If what you're really looking for is zany solutions then she should find a peice of scrap lumber and hold it in place overlooking the side of a desk like the plank on a pirate ship. Then place the luggage on the end as if it were about to be fed to the sharks. Now you can measure the distance from the ship and the vertical displacement of the board to calculate the weight of the luggage. Displacement = (weight*length from ship^3)/(3EI). The elasticity, E, depends on the type of wood and can be found online or from the shipwright who made your vessel and the I value can be calculated from the cross-area of your plank. I = base*height^3/12
Engineer? ^^ Engineering Pirate, perhaps?
I'd say a reasonable Young's Modulus for pine would be 11-12 GPa. When using it in the formula be sure to convert to MPa, so 11,500 or so to take an average.
Be sure to make it a sturdy cantilever. Try to get a plank with no knots or imperfections which would drastically change the cross-sectional area. Sit another plank beside it to have a reference point to measure the deflection from. Stick bent nails or something in the end to hold the suitcase on the very edge.

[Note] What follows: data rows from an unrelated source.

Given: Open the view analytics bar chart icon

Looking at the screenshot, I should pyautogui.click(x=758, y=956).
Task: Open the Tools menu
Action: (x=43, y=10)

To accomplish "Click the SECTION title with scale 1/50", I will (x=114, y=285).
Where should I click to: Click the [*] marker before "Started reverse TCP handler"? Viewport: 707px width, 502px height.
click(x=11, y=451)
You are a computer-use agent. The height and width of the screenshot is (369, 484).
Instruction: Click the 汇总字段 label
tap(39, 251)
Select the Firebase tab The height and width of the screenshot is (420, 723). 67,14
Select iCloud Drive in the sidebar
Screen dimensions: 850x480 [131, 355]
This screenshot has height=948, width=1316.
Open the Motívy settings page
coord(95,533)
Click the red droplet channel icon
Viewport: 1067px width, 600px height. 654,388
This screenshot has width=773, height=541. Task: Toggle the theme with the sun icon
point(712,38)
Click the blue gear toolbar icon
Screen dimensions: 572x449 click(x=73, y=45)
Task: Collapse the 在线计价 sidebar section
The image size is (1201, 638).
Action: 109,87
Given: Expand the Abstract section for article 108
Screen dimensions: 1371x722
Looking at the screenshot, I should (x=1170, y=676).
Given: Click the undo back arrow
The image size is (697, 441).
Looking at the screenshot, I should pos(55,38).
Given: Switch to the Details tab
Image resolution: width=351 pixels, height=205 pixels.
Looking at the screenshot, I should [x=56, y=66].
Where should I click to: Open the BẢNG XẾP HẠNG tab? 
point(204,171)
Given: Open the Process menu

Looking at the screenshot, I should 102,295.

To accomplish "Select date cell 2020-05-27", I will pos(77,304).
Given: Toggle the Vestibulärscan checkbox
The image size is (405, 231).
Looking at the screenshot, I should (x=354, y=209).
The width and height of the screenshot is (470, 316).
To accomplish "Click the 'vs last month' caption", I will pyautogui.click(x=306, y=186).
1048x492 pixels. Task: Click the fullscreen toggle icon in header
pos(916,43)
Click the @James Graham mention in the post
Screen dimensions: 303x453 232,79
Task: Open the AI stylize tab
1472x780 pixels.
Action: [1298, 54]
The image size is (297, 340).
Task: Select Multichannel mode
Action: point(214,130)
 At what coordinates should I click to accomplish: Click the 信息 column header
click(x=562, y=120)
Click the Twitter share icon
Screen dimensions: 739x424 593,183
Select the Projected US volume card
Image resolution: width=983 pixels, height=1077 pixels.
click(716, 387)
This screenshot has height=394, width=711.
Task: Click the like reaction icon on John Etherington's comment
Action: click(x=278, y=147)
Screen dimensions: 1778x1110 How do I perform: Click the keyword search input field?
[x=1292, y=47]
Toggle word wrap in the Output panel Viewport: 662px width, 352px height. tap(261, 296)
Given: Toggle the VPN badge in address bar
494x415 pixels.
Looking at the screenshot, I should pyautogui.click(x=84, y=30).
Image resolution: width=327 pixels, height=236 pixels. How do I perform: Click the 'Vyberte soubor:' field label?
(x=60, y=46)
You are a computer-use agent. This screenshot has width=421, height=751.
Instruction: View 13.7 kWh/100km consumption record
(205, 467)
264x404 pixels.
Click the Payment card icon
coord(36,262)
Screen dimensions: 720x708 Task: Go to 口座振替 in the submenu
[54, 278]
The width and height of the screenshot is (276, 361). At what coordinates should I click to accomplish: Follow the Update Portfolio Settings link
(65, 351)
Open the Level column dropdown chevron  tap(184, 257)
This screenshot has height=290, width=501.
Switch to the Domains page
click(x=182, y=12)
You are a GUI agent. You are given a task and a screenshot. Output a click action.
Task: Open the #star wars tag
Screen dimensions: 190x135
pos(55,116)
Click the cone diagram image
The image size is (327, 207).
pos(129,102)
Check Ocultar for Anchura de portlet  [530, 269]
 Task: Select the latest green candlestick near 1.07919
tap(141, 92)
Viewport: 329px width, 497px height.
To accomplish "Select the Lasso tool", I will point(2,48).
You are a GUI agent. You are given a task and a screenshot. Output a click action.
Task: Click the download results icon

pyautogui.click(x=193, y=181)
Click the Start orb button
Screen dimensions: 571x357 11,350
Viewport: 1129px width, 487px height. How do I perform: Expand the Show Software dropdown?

Measure length from where the cantilever makes 90° with the face it is on, not the whole plank.
You'd also put some values in the formula to work out what kind of a deflection you'd get from the 15kg for certain plank dimensions to make sure it is sensitive enough (like, if it would only deflect a max of 1cm for 15kg then less than that is going to be hard to measure accurately), so like a 5cm+ deflection for 15kg.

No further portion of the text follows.